The four things (representing the four sides of a box), were:
1) who or what has inspired me in 2011,
2) what has challenged me in 2011,
3) what I am grateful for right now, and
4) what is my heartfelt wish for 2012.
Jo also requested that we share our chosen charity.
This experience was so beautiful that I want to promote it far and wide, hence this blog post.
We all sat in a big circle after eating our yummy main course, and each person revealed their four things in turn. It was an opportunity to hear about the difficult and wonderful things, the highs and lows, in one another's lives over the last year. There were tears and laughter and applause as we listened and honoured each person's journey, and it seemed to me that we struck chords and depths that would not have occurred if we had not undertaken this sharing.
Some of these things would certainly have been communicated one-to-one in personal conversations, but to have the whole family witnessing each other's joys and pains in this way was quite profound. It was particularly special in that the process gave equal time, attention and limelight to those in the family who are shyer and less likely to speak out. Some of those who weren't able to be there had emailed their four points to be read by others, so they were more 'present' than they otherwise would have been. All in all, it was a moving and marvelous day, and a tradition that I hope is here to stay.
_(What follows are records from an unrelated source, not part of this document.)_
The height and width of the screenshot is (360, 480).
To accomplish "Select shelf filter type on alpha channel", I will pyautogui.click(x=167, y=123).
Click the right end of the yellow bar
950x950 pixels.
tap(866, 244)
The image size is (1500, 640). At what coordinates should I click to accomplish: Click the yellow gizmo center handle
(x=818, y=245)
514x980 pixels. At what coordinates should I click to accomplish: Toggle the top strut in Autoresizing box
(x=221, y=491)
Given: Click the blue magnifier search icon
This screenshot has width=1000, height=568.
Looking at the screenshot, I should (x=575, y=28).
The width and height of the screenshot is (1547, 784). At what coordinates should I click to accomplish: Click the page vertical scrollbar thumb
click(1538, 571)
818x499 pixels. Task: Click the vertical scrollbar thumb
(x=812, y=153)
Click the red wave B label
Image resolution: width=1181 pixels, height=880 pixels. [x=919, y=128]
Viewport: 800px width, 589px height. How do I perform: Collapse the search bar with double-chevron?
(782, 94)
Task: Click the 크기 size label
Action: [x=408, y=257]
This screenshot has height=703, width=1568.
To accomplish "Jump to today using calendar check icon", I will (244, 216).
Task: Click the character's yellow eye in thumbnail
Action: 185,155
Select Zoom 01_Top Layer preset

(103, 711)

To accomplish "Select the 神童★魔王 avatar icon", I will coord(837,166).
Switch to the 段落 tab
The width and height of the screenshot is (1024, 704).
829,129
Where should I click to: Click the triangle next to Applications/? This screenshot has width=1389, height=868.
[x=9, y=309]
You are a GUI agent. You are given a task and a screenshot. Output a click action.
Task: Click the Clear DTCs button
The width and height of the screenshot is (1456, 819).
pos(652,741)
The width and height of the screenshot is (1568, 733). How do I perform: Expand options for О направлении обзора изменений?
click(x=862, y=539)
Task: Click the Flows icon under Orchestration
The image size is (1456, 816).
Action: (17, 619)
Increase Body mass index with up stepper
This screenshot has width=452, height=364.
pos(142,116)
It's true that our family had no little children present (they live interstate), and I know how much many adults enjoy watching the littlies unwrap their gifts, but even so, this is a tradition worth introducing into any family, I feel. When people share their hearts authentically and vulnerably, as we experienced, time stops; everyone is brought into the here-and-now and a great feeling of love for each other is generated. And love is really the most priceless gift of all.